Bye Bye Daddy

My Dad

James T Bolding (1935-2024)

January 13, 2024 11:25PM

My daddy stirred me from a restless slumber, his voice clear in the still darkness of the night. “Sweetheart, are you there?”

Dad only called me that when we were alone and he was emotional. I snapped awake. “I’m here, Daddy. What’s wrong?”

I could hear my husband’s heavy breath of sleep next to me, and I knew my father was in the hospital. This was no normal intercessory experience. My heart began to pound in my ears. “Dad?”

“I’m scared, Renee.” A small sob stopped his words and he sniffed. “There’s a Man here. And He wants me to take His hand. Is it… who is He?”

The hope slipping through the fear grabbed at my heart. Dad was a new Christian in many ways. “The Man is Jesus, Daddy.
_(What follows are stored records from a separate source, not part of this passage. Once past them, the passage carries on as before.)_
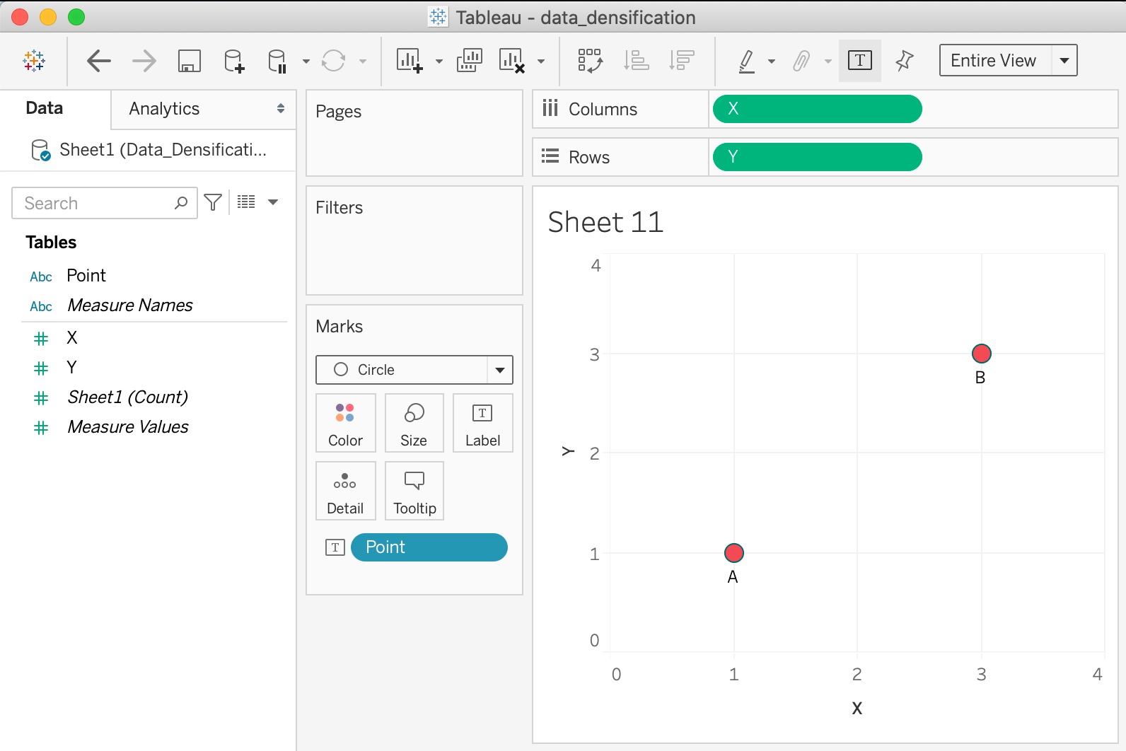1126x751 pixels.
Task: Click the Search fields input box
Action: (x=95, y=204)
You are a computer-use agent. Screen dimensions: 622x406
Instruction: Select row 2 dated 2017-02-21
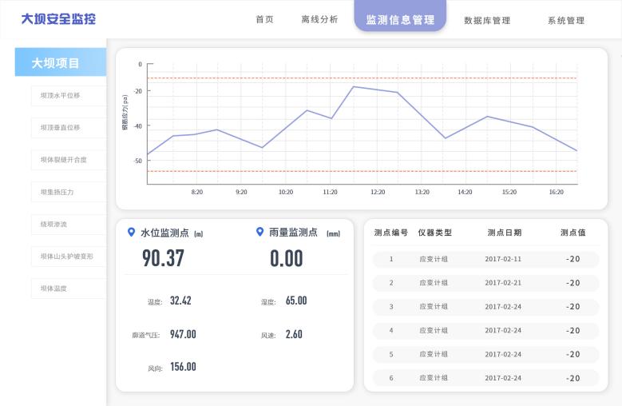(485, 283)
It’s all right to take His Hand. He wants to take you to heaven now.”

“But I can’t go.” Panic streaked through Dad’s voice. “I need to take care of your mom! Who will take care of her if I’m not here, honey?”
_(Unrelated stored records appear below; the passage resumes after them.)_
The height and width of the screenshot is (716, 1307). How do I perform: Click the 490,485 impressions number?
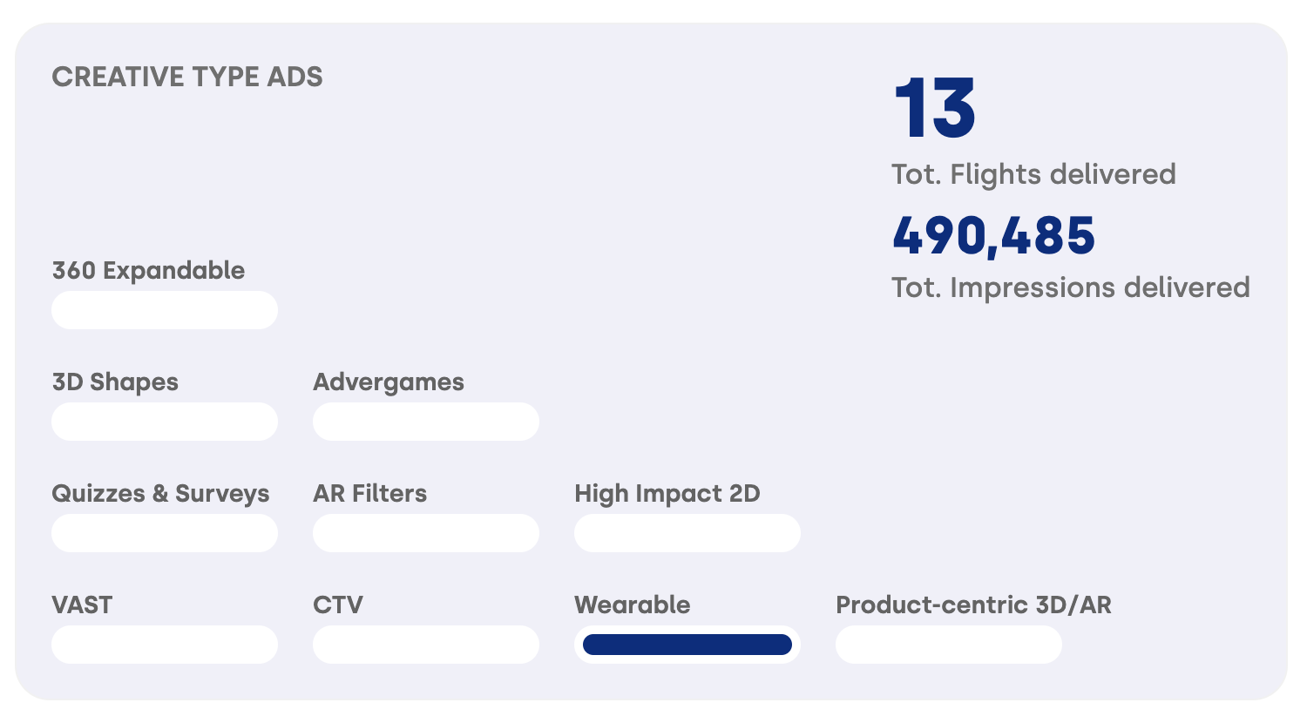[994, 235]
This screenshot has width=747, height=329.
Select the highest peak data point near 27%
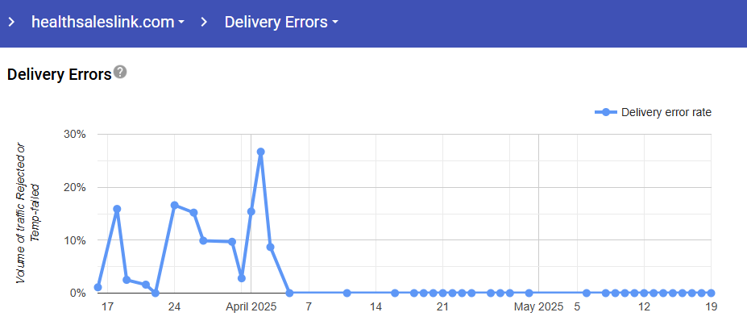pyautogui.click(x=260, y=152)
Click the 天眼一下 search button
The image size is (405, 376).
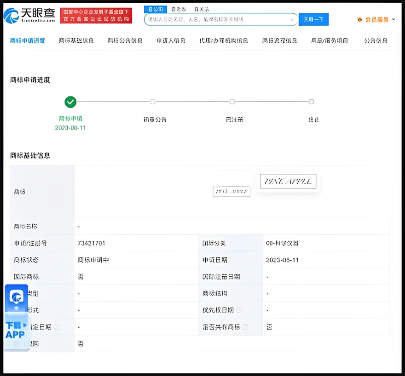313,19
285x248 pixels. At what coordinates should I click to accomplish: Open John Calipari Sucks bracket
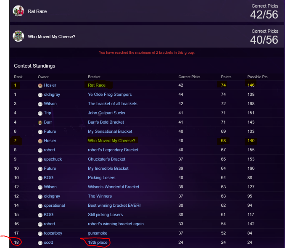tap(106, 113)
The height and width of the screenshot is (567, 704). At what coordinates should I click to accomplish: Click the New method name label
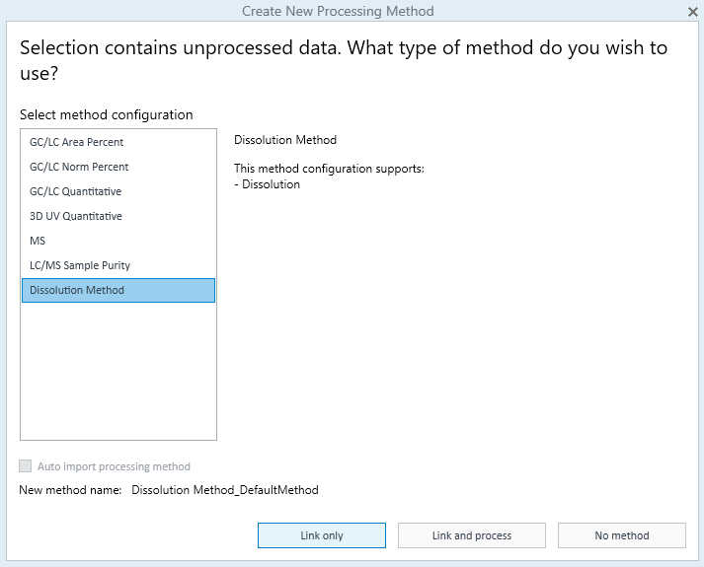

“Shhhh…” I soothed him as much as I could across the distance. “Mom will never be alone. Don’t worry about Mom. She will be well taken care of and will join you in the blink of an eye. We all will. Time in heaven is not the same as down here, Daddy. And think about it— you will be able to play your piano and pipe organ for God and the angels, Grandma, Grandpa, and your brothers! Jesus wants to take you where there is no more pain and only joy. Go with Him, Dad. We will take care of everything down here. It’s our turn now.”
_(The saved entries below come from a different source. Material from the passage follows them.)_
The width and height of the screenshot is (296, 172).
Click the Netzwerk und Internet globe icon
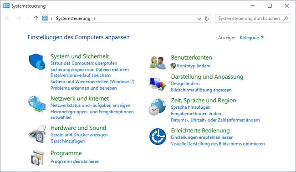tap(37, 104)
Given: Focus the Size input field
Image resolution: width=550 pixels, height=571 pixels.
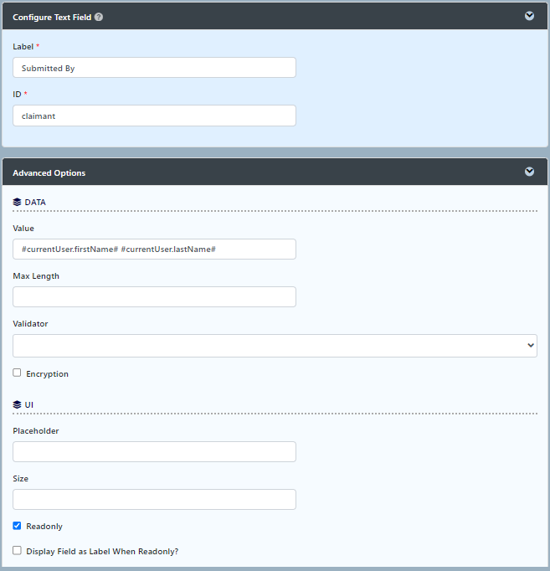Looking at the screenshot, I should click(154, 500).
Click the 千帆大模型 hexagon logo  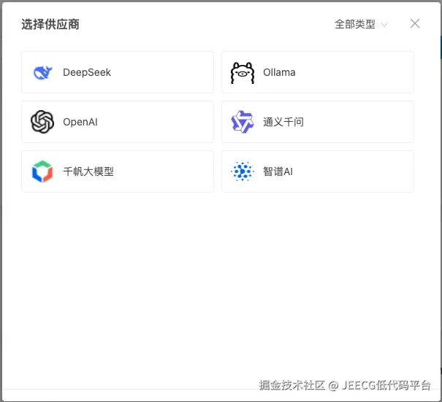click(x=42, y=171)
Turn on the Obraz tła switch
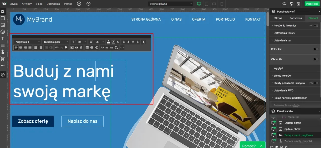 point(316,59)
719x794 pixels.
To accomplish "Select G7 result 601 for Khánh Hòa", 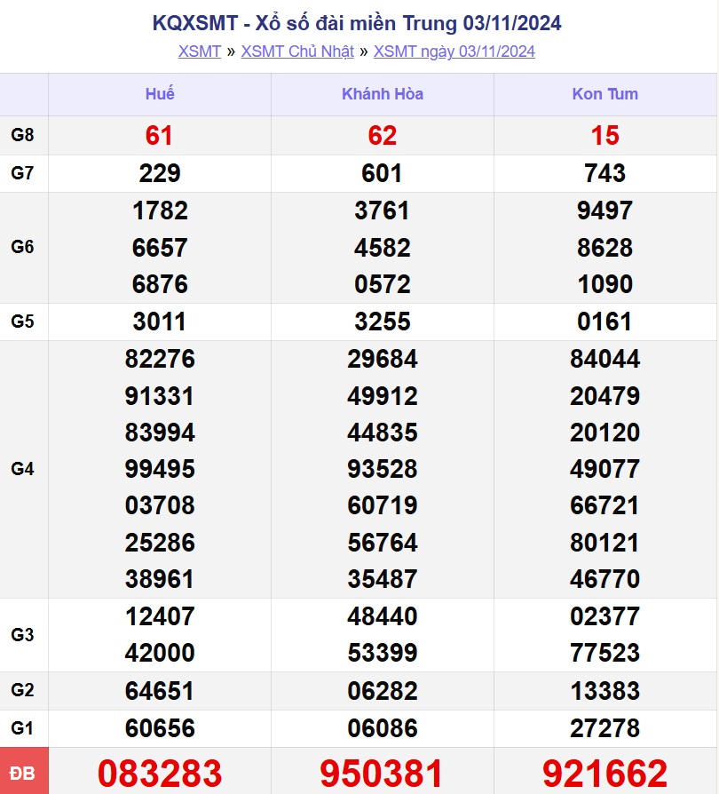I will pyautogui.click(x=383, y=173).
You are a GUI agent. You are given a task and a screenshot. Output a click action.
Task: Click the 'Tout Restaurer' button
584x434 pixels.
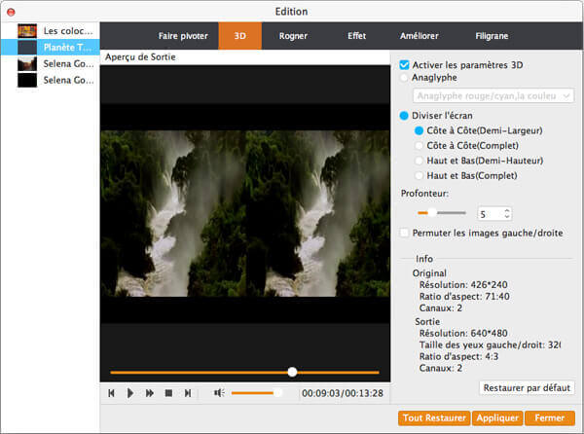(433, 418)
A small sigh whispered through the night. “Okay, baby. See you soon. I love you.”

“I love you, Daddy!” But he was already gone.

——————————-

I jerked awake and looked at the clock. It was 11:08PM. I slammed my eyes shut, and tears squeezed from between my eyelids. I buried wrenching sobs in my pillow as to not wake anyone. “Bye, bye, Daddy…”

I knew my father was gone. No longer on this earth. Next would come a soul-rending phone call from my mother, and I needed to be strong.

That night, she’d asked to be alone with her husband of 62 years, or I would dash to the hospital that moment. No, I would honor her request. For now, I closed my eyes and waited, praying and thanking my Jesus for guiding my father home.

The phone rang twenty-three minutes later.